D’aucun affirment, de bonne foi, les avoir vu directement engluées de béton prêt à l’emploi ! Cet outrage, s’il est avéré, est quelque peu choquant, passe après tout sur ce besoin un peu versaillais que on peut encore comprendre , mais le respect minimum, ne serait-ce que du travail et des traces des générations passées, aurait au moins dût inciter à installer un film sous le béton, de façon à ce qu’un jour, lorsque le balancier de l’histoire reviendra, un architecte imaginatif puisse rendre vie à ces dalles.
Bien sur, le monde ne s’en arrêtera pas de tourner.
Bien sûr, ce n’est qu’un tout petit détail mais dont la ridicule insignifiance est la matérialisation d’une manière de voir, d’appréhender la vie.
Ce petit film de protection eût été simplement l’expression d’une certaine philosophie admettant que toute vérité est souvent fort conjoncturelle, qui laisse l’histoire ouverte, qui admette que l’on puisse se tromper et qui s’appelle : LE RESPECT Ah!... le respect, si souvent exigé de l’autre avant que d’en avoir pour lui! Respect de la vie, comme pour ces superbes Cyprès Lambert centenaires ayant récemment défrayés la chronique, et qui, autour d’une place d’église en faisaient la caractère : guillotinés à potron-minet, comme pour les braves, et avec les honneurs de la maréchaussée.

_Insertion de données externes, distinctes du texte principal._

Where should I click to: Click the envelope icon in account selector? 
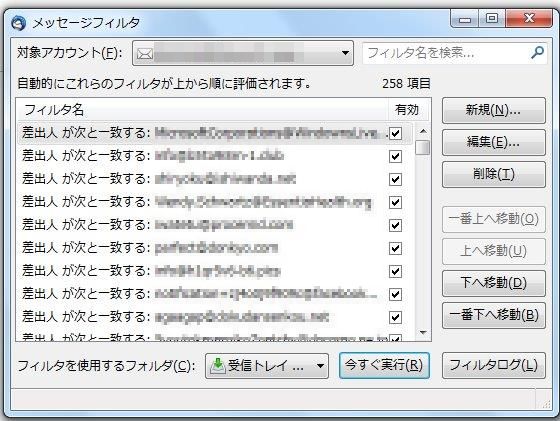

Finiront-ils en planches de coffrage ou en sculptures ?
Respect de sa parole, si unanimement partagé que personne n’oserait mettre en doute la parole d’autrui, même d’un élu, dont chacun sait le poids des mots, toujours suivis d’effets.
J’ai entendu dire qu’il fut même un temps en Bretagne, où le pire déshonneur était de se dédire.
Quelle horreur, heureusement que cela nous a passé, où serait alors le plaisir ?
Quoiqu’il reste encore quelques anachroniques, je le sais, j’en connais ! Respect de l’autre, personne n’oserait, par exemple, croire qu’un fonctionnaire, surtout en haut, qui, ayant pouvoir de décider en lieu et place des administrés, le fasse contre leurs aspirations ou contre leurs intérêts!
N’est-on pas bien mieux placé soi-même pour savoir ce qui est bon pour l’autre?
Ou alors, faire l’effort de se souvenir avec une grande acuité de ce que l’autre vous doit, pour lui rendre service, il se souviendra bien lui-même de ce que vous lui devez.

Respect de soi, l’importance de son nombril et de son petit confort mérite bien largement d’aller piller des espèces protégées, ormeaux ou autres...

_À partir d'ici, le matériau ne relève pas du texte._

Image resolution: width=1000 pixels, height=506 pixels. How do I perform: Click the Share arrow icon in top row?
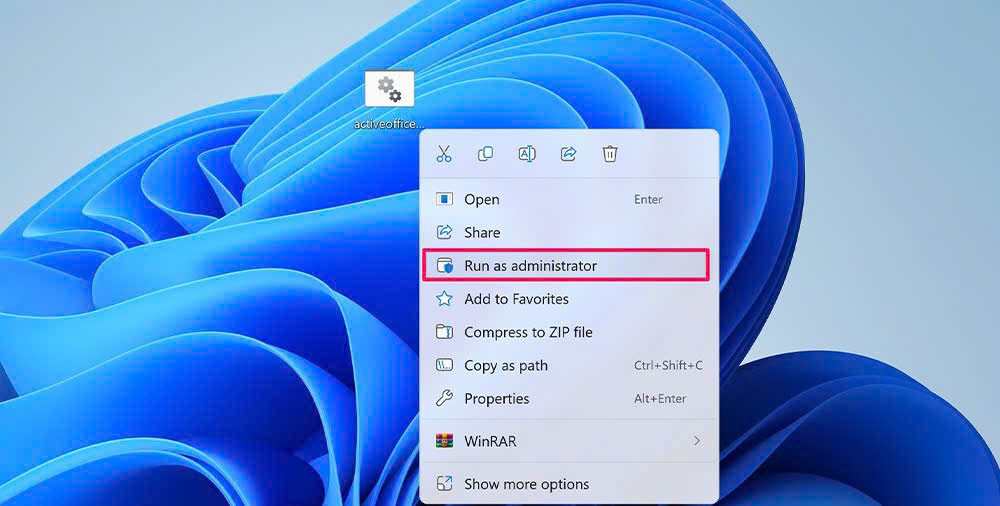[568, 154]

Respect du travail, comme ces artistes si respectueux du leur, qu’ils doivent se faire violence pour ne pas regarder celui des autres. Des fois qu’il soit bon, ...

Respect : Nom peu commun, archaïsme inusité, action d’accepter que n’importe qui, n’importe quoi, a finalement autant de droits pour profiter du soleil que d’autres n’importes qui ou d’autres n’importe quoi.

Curieux sentiment ressenti lorsque l’homme se fait petit, en mer, dans le désert, sur un bout de caillou battu par les vagues, sur une île déserte en plein pacifique, lorsque chaque chose paraît à sa vraie place, que rien ne viole l’équilibre du tout, que chaque brin d’herbe trouve sa raison d’être, chaque galet sa place, et miracle, y trouver alors la sienne! Heureux qui peut partir en ayant vécu çà, ne serait-ce qu’une fois, même un instant.
Quand des peuples dit primitifs s’excusaient, et paraît-il certains s’excusent encore, de devoir prendre la vie d’un animal pour s’en nourrir, qui a perdu le sens du respect?

Bref, si dans nos banlieues “défavorisées”, la première des revendications est justement le respect, c’est sûrement par hasard, comme une bouée de sauvetage, un masque à oxygène pour ceux qui n’ont plus rien, que de réclamer le luxe de pouvoir se regarder dans la glace et de n’avoir pas honte de soi.

Et c’est aussi certainement un hasard, s’il semblerait que lorsque on a tout, ce soit souvent ce qui manque.

Serait-ce tout simplement qu’on ne puisse se l’acheter ?

Et tant qu’à l’imposer que ce soit à soi même.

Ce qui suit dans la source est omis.